100K ULTRAMARATONA DA SERRA - UMA VITÓRIA DA AMIZADE


Ultramaratona da Serra

Tão logo ouvi falar desta prova de 100km na Paraíba, com largada em João Pessoa  e  chegada em Campina Grande, tive certeza de que um dia iria vivenciá-la.

Afinal, as lembranças destas duas cidades que trazia e ainda trago comigo, além de excelentes não são poucas, sendo as mais recentes a experiência de casar o início da preparação para o Desafio 42k Serra de Itabaiana (prova que viria a vencer) com o inigualável São João de Campina Grande em 2016, e uma deliciosa pedalada entre Maceió e João Pessoa em dezembro daquele mesmo ano.

DADOS FORNECIDOS:
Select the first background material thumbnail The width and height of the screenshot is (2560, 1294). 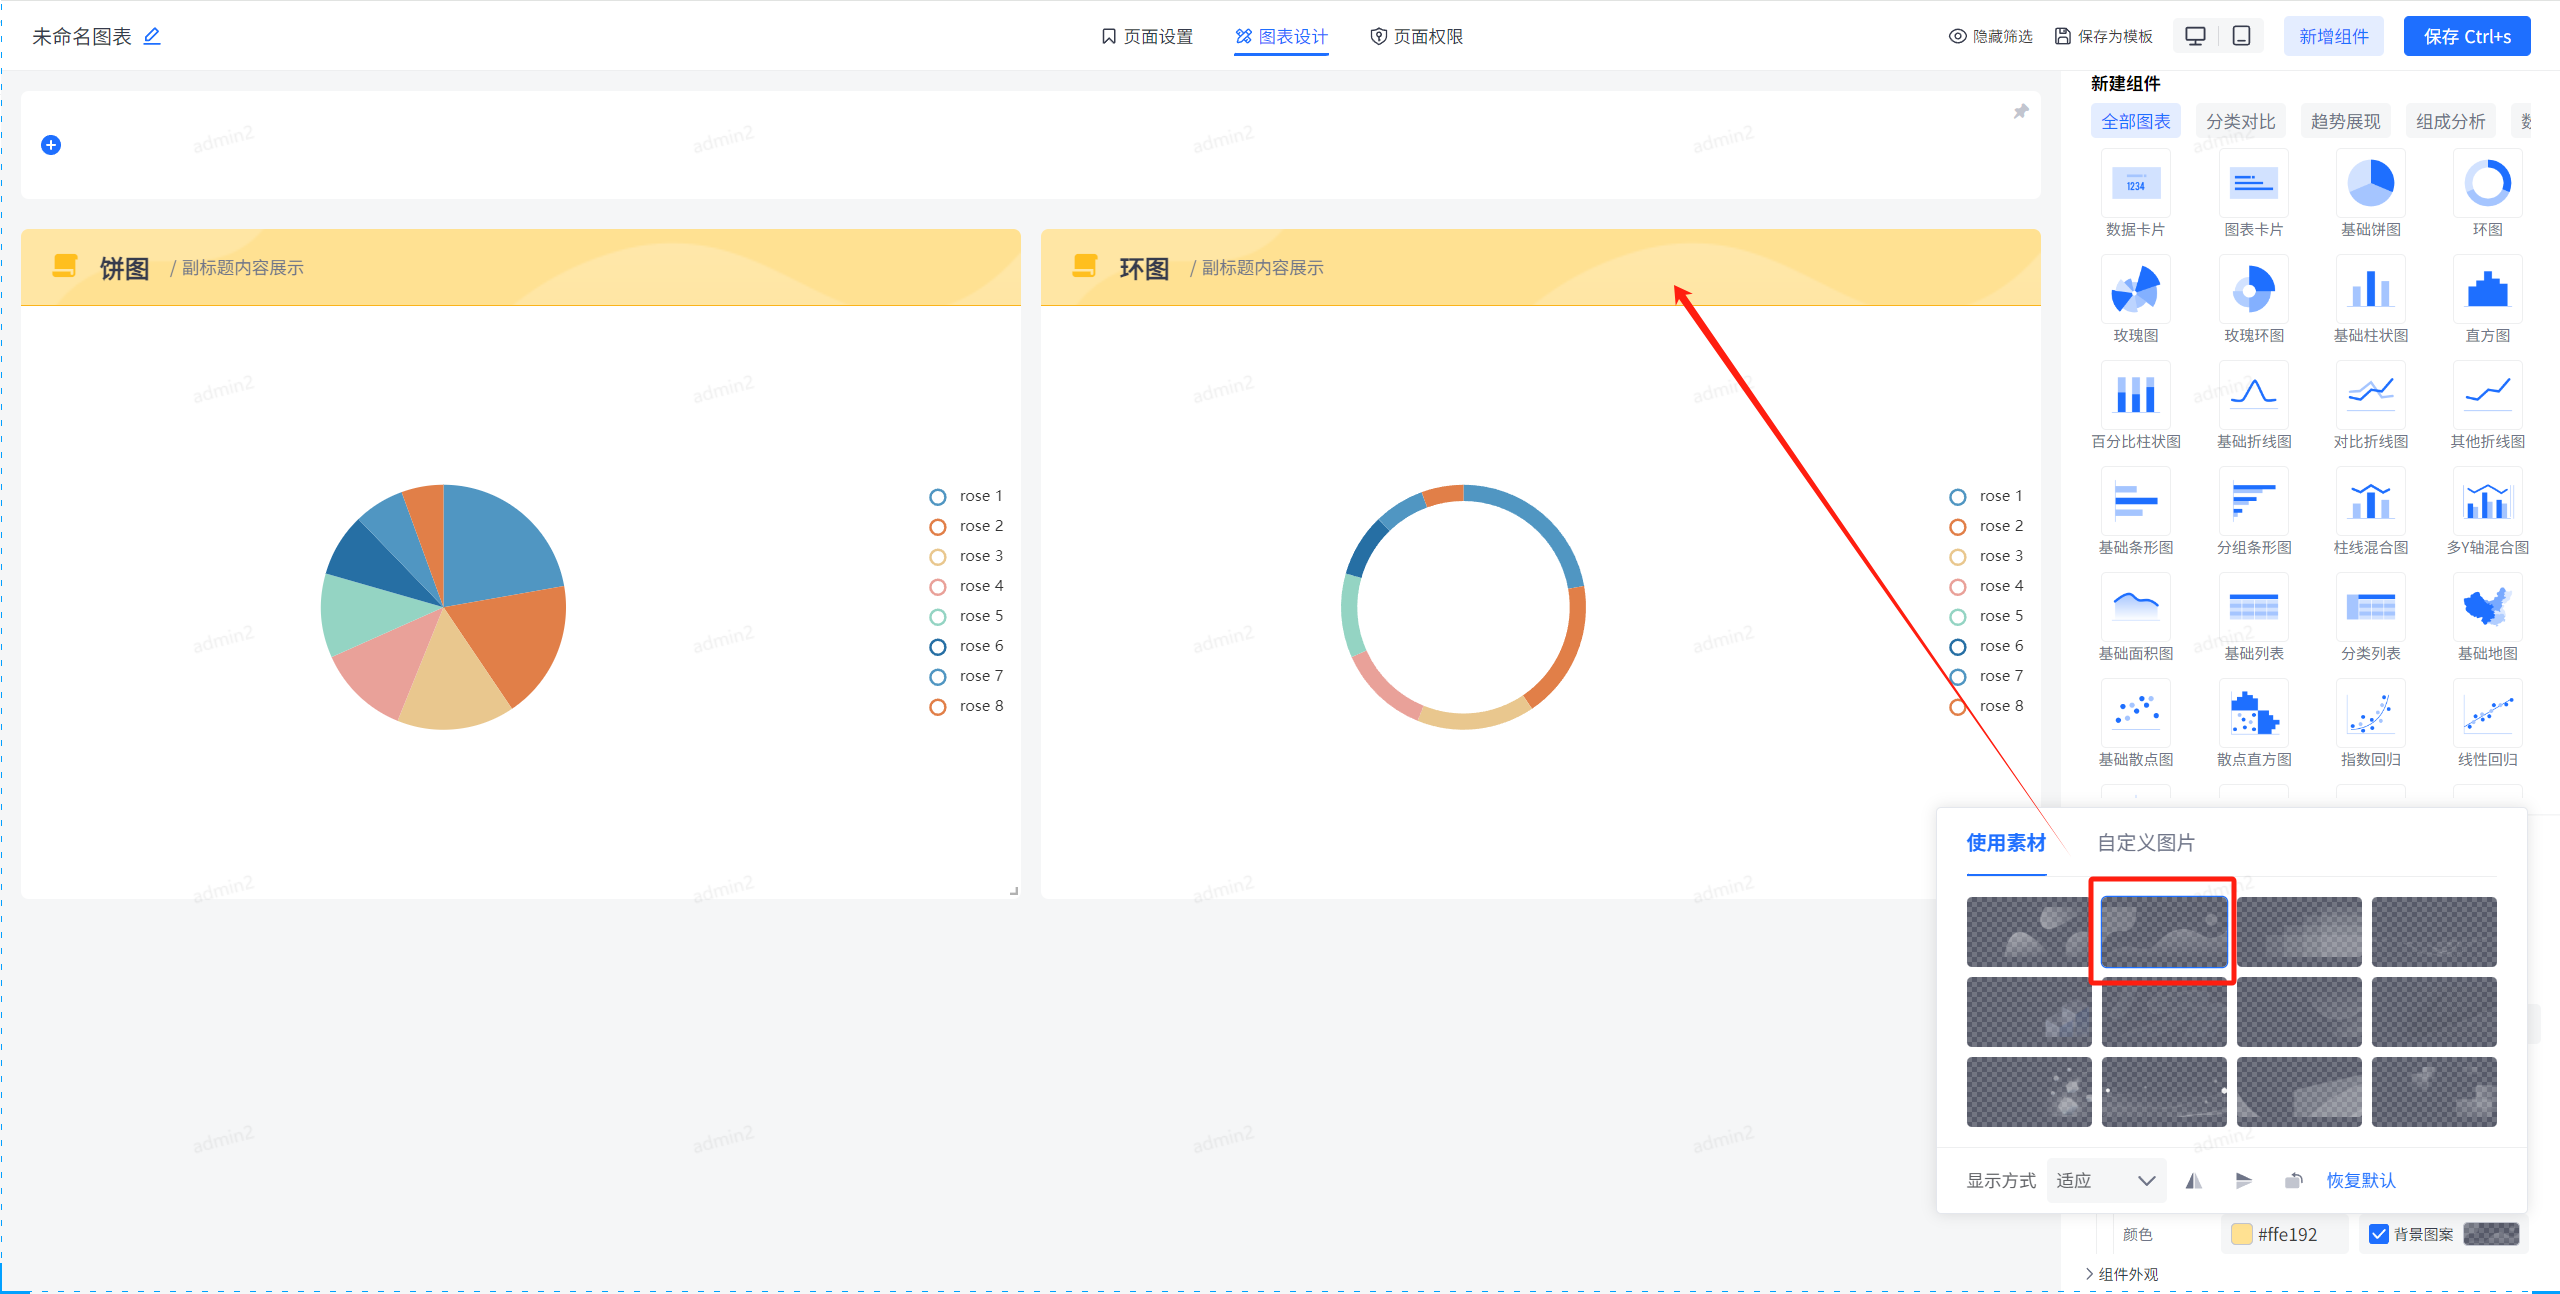pos(2028,931)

TAREFAS A FAZER:
• a. Liste todas as cidades citadas no texto dado.
• b. Retome o relato sobre a Ultramaratona da Serra e continue-o a partir da última frase.

EXERCÍCIOS RESOLVIDOS:
• a. João Pessoa, Campina Grande e Maceió.

• b.
E foi em meio a um dos treinos com a galera do Salvador Pró-Maratona, comentando que gostaria de fazer a prova este ano, mas que provavelmente não poderia ser de forma muito competitiva, pois teria que fazê-la no estilo survivor, ou seja, carregando mochila de hidratação, parando em posto de gasolina para repor água, etc., etc., que o amigo Manoel Lima (que já estivera na prova em quinteto no ano passado) surpreendeu-me com a seguinte exclamação: "Beto, se você quiser eu posso  ser seu apoio".

Aquela frase parecia um raio de luz entrando pela casa. No mesmo instante um sorriso brotava em meu rosto, e mal sabíamos que ali estava sendo plantada a semente da vitória deste final de semana.

Acostumada às soluções logísticas, a cabeça logo imaginava a possibilidade de incluir Gil e uma bike no Projeto, uma vez que seríamos dois a precisar de suporte na competição, pois, para variar, Pataro, o velho parceiro de "guerras", topara participar da prova.

22 de novembro - quinta-feira


Com uma bicicleta amarrada ao transbike, acompanhado de Manoel e Gil, por volta das 5h30 demos início à nossa viagem de carro entre as cidades de Salvador e João Pessoa.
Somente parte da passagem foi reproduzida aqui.